Rappelons aux distraits que le VB a déjà gagné les élections, le 26 mai !

Or le gouvernement sortant était un gouvernement très ‘’flamand’’ (3 des 4 partis, dont la N-VA !), avec une Wallonie sous-représentée (un seul parti, le MR !), et sans le PS ou les écologistes ou le PTB ou que sais-je encore !

Bref, venir dire aujourd'hui que le VB pourrait rafler la mise grâce à Magnette, ou encore parce que les partis flamands de la prochaine coalition pourraient être minoritaires en Flandre, ou en l'absence d'accord sur le confédéralisme ou... ou..., est donc de l'approximation pure et simple ! Le VB n'a pas eu besoin de tout cela pour gagner 15 sièges au Parlement fédéral lors du dernier scrutin !

Comment cela a-t-il été possible ? Il n'y a pas d'explication unilatérale concernant le renforcement du VB, mais on peut pointer différents facteurs : ce parti progresse et continuera à progresser parce que les partis traditionnels lassent de plus en plus ! Mais aussi parce qu'il est un parti nationaliste très identitaire, parce qu'il est un parti raciste/xénophobe (qui instrumentalise la question des migrations), et parce qu'il est un parti sécuritaire. Or, ces différents éléments ‘’parlent’’ (hélas) à des fractions importantes de l'électorat du nord du pays, et pratiquer la politique de l'autruche ne changera pas cette réalité ! De plus, le VB a été suffisamment habile pour glisser quelques revendications ‘’sociales’’ dans son programme, afin de brouiller son image de parti d'extrême-droite ultra-libéral. Enfin, il a renouvelé ses porte-parole pour laisser la place à des figures plus jeunes et plus attractives, qui ont su utiliser comme des ‘’pro’’ le net pour ratisser large !

Ce n’est donc pas en se lamentant sur la séquence politicienne actuelle, ce n'est pas en se livrant à des petits jeux et calculs mesquins ou en essayant de mettre en place des ‘’plans com’’ imaginatifs, que l'on arrêtera l'ascension du VB !
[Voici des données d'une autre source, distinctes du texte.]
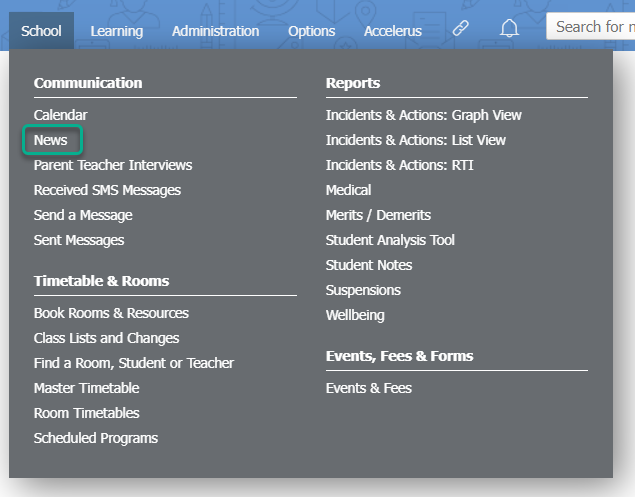This screenshot has width=635, height=497.
Task: Open the Calendar link
Action: point(60,115)
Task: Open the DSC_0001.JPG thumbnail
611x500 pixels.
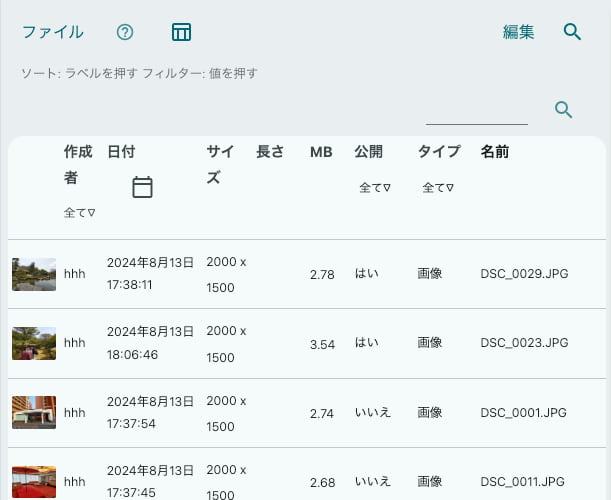Action: (34, 412)
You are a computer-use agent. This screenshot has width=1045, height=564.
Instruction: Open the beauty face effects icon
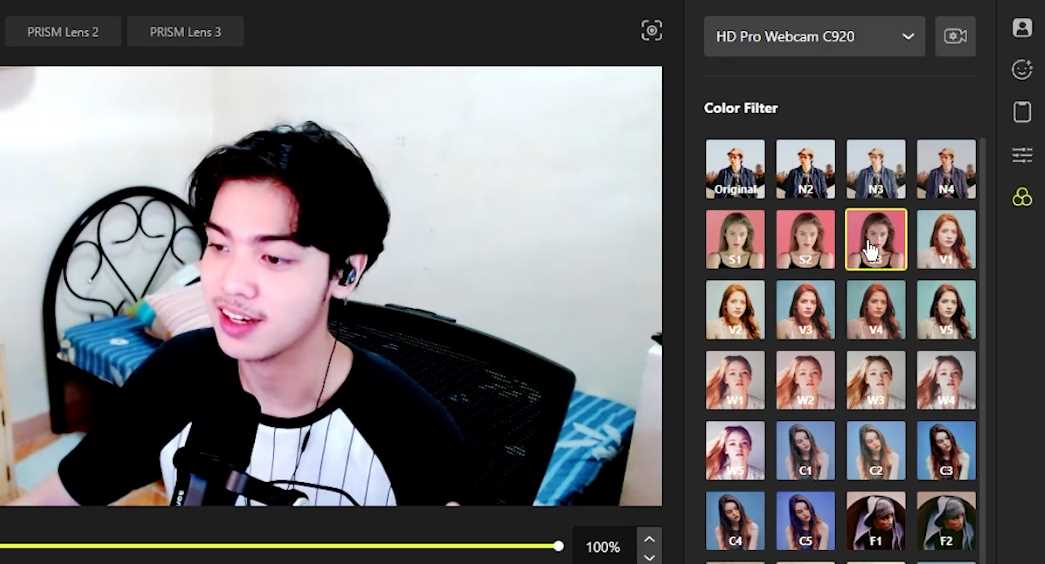coord(1021,69)
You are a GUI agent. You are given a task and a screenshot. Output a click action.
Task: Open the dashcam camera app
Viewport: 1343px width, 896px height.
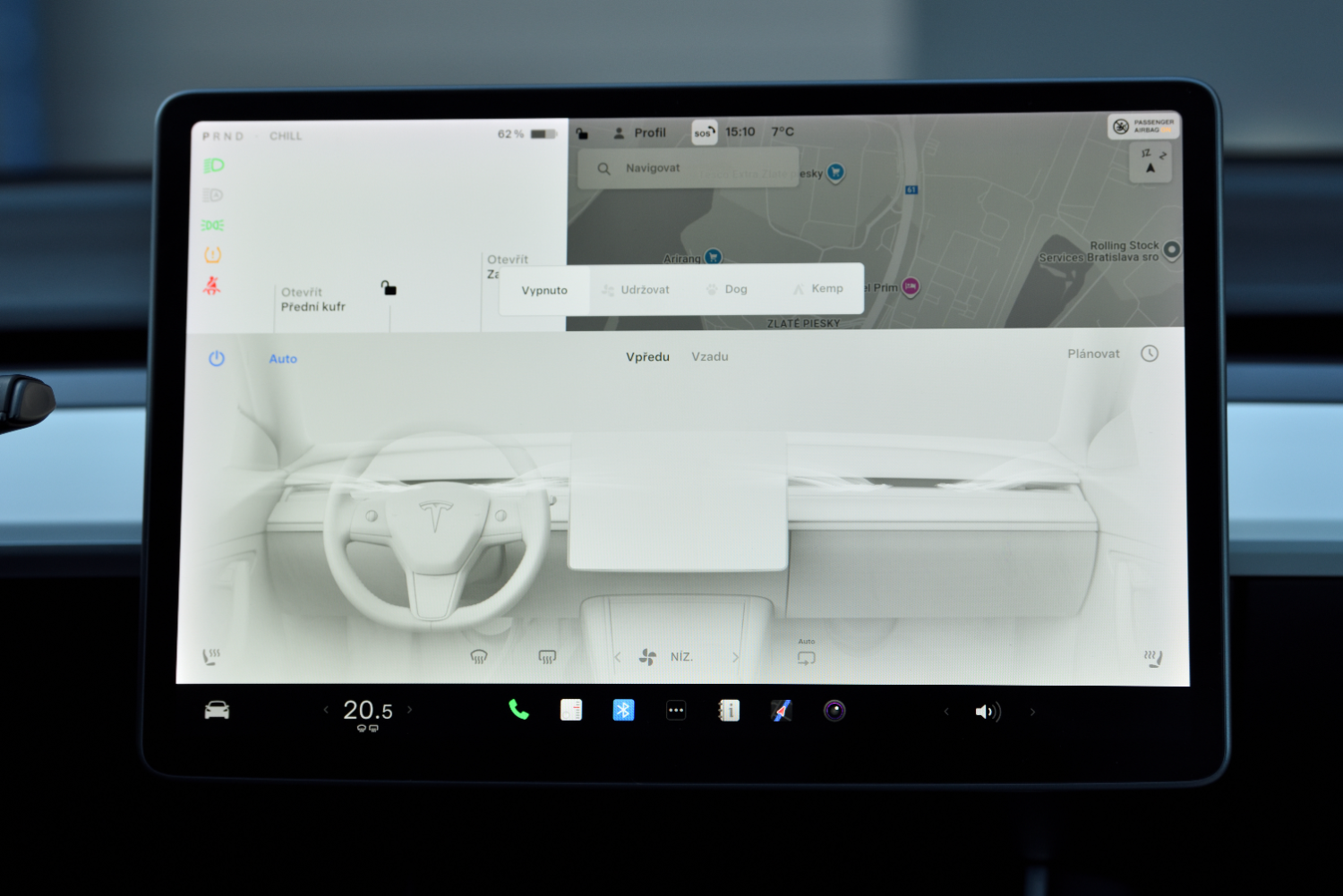pyautogui.click(x=834, y=711)
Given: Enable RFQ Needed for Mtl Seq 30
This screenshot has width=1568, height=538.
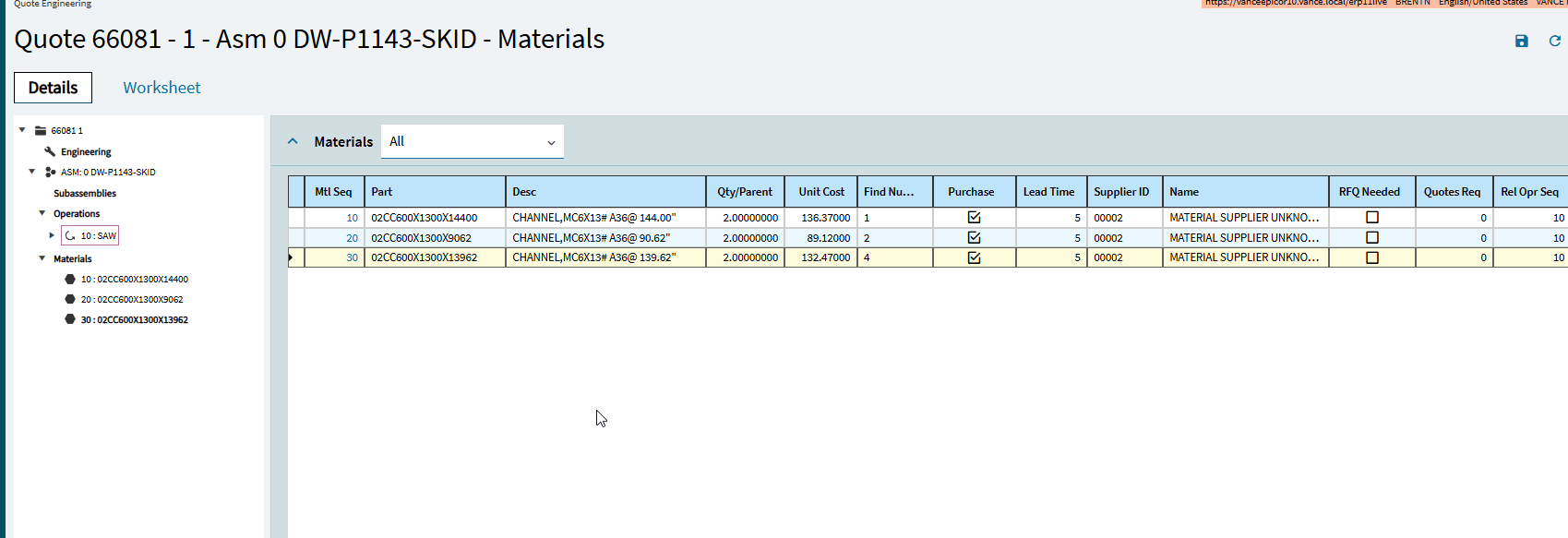Looking at the screenshot, I should (1372, 257).
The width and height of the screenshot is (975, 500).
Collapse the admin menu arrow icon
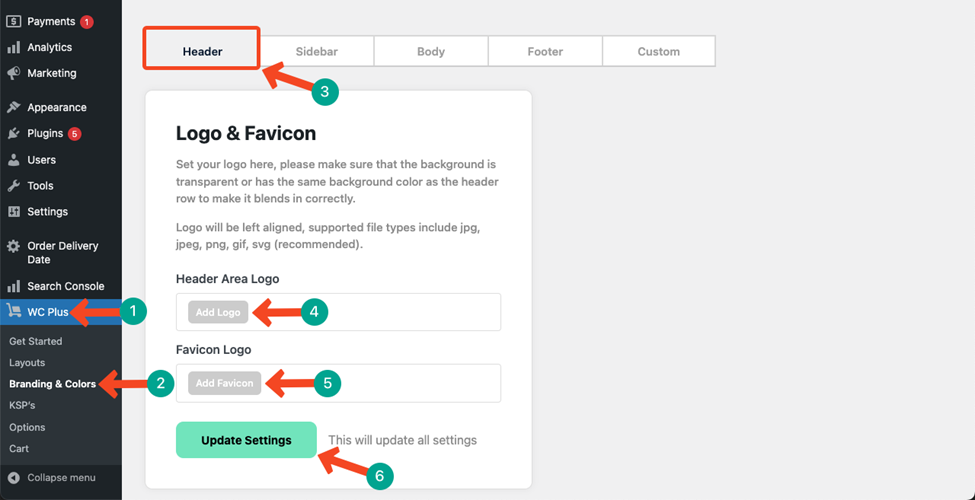point(14,478)
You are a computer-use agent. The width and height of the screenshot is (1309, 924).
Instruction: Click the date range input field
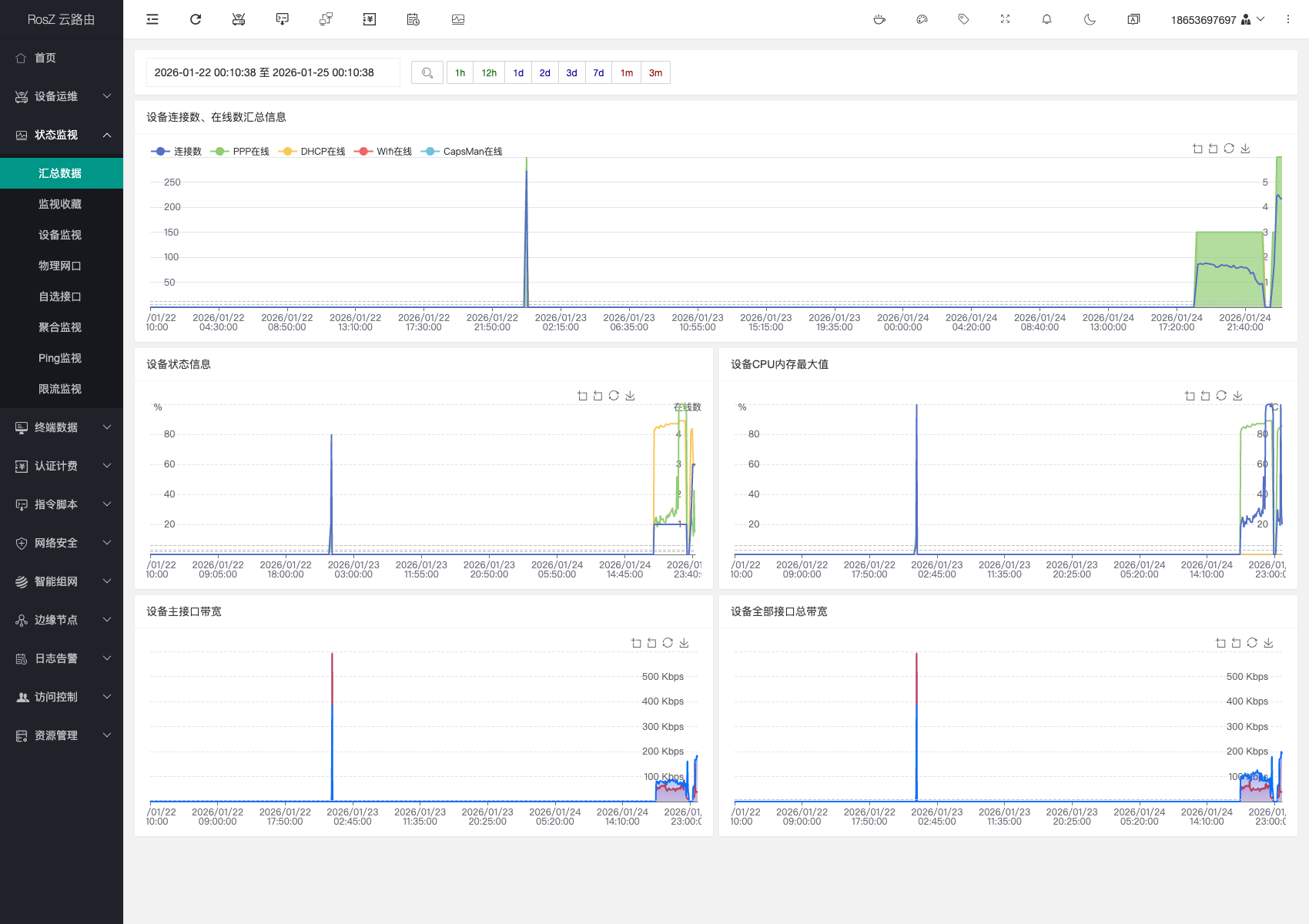(273, 73)
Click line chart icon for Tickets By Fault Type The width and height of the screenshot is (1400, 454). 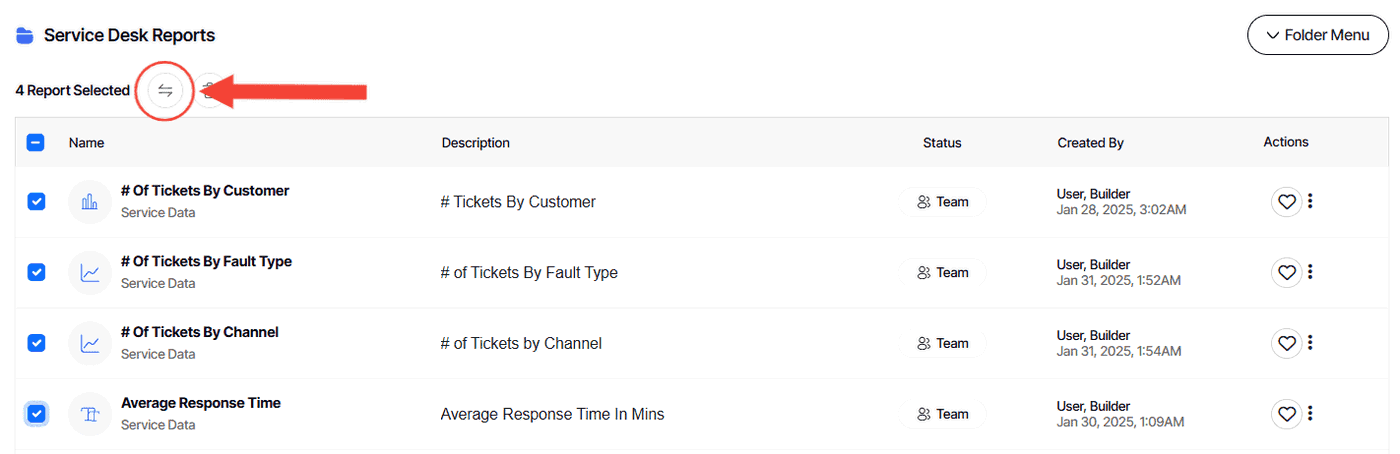tap(90, 273)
Pour le mettre en difficulté, rien de doit lui être concédé (non, il ne ‘’pose pas de bonnes questions en y apportant de mauvaises réponses’’ !).  Et il est indispensable de développer une politique réellement alternative qui rencontre les besoins du plus grand nombre et qui apporte des solutions de rechange aux enjeux et aux défis qui inquiètent les citoyen(ne)s !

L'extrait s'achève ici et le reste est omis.